> Description of the task: What is the number of lines in the data that contain "computer"? Nothing besides that number, please.

Dataset entries
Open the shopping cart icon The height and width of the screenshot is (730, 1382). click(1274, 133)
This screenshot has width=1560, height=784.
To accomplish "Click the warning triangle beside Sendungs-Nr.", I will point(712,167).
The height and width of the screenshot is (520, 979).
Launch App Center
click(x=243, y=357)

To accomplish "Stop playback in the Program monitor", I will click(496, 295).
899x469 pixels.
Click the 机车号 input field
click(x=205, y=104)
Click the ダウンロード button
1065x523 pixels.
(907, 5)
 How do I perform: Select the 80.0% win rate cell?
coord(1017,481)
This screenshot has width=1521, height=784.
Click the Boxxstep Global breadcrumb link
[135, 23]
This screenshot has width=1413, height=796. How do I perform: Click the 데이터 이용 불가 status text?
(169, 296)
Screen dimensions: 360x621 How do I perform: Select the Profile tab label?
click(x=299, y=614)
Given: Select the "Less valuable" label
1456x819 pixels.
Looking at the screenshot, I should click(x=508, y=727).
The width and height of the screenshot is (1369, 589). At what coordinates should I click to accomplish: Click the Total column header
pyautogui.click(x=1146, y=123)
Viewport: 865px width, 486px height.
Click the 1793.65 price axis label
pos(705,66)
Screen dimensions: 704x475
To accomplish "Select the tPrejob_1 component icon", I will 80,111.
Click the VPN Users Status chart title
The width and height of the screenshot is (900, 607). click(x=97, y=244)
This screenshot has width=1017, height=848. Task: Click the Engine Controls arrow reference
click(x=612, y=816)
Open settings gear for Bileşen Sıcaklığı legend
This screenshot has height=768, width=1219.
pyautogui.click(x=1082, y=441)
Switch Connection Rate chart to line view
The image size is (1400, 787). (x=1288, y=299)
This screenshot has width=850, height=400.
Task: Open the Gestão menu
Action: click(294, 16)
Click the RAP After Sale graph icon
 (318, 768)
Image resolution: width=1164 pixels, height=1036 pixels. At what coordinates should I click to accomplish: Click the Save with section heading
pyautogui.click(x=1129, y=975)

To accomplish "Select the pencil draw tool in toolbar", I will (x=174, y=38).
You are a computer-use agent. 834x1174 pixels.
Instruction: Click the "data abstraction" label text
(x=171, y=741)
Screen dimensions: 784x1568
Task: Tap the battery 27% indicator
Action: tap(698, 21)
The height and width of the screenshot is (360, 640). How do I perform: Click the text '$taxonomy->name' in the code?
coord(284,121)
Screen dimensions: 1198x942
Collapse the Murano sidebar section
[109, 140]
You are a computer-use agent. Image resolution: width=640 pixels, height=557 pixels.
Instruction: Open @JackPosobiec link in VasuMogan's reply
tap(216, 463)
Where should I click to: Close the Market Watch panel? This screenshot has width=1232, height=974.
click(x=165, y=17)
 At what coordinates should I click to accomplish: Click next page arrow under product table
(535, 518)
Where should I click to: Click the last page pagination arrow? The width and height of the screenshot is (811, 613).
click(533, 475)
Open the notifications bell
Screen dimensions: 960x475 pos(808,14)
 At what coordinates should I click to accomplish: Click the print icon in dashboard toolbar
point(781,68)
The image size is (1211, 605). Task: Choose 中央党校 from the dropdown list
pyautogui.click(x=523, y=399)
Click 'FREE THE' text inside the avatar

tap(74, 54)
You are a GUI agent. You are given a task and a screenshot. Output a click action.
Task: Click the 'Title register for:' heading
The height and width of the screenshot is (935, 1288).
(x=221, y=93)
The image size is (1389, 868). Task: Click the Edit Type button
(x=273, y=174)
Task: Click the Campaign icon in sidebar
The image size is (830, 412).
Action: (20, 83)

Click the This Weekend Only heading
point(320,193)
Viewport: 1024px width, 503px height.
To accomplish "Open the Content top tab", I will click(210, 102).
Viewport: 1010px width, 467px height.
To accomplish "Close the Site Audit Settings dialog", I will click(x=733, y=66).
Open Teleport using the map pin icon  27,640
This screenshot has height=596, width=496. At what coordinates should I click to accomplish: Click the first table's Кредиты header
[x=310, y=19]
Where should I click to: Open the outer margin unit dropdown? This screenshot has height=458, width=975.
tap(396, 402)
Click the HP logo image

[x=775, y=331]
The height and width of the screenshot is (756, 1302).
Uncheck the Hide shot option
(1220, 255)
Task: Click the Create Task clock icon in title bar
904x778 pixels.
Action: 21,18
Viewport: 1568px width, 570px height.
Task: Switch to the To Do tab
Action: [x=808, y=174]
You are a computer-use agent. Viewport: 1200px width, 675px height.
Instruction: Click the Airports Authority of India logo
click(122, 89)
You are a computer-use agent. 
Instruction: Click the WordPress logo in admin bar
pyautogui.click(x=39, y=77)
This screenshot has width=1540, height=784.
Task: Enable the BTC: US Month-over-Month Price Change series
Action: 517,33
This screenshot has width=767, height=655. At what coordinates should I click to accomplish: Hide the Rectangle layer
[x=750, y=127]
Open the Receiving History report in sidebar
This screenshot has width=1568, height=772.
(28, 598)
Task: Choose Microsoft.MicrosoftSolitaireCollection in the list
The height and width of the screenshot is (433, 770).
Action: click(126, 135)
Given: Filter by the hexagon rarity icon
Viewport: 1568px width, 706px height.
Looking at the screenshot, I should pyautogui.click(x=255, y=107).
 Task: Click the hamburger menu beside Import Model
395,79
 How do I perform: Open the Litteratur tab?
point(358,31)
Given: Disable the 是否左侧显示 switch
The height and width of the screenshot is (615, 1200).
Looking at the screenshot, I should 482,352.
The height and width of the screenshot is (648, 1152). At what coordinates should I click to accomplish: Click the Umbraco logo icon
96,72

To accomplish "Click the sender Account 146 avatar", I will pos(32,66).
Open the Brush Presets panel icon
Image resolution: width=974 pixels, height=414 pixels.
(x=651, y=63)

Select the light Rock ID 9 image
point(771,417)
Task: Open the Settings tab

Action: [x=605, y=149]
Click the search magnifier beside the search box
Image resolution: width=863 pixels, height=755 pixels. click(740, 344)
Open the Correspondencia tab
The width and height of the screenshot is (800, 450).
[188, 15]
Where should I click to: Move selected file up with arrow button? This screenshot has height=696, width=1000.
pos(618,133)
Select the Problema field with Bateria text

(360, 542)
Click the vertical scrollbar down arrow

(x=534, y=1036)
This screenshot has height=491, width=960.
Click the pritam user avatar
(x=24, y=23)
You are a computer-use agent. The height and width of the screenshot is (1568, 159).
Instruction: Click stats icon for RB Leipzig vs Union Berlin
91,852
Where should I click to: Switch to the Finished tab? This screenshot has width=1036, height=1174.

> Written solution: 5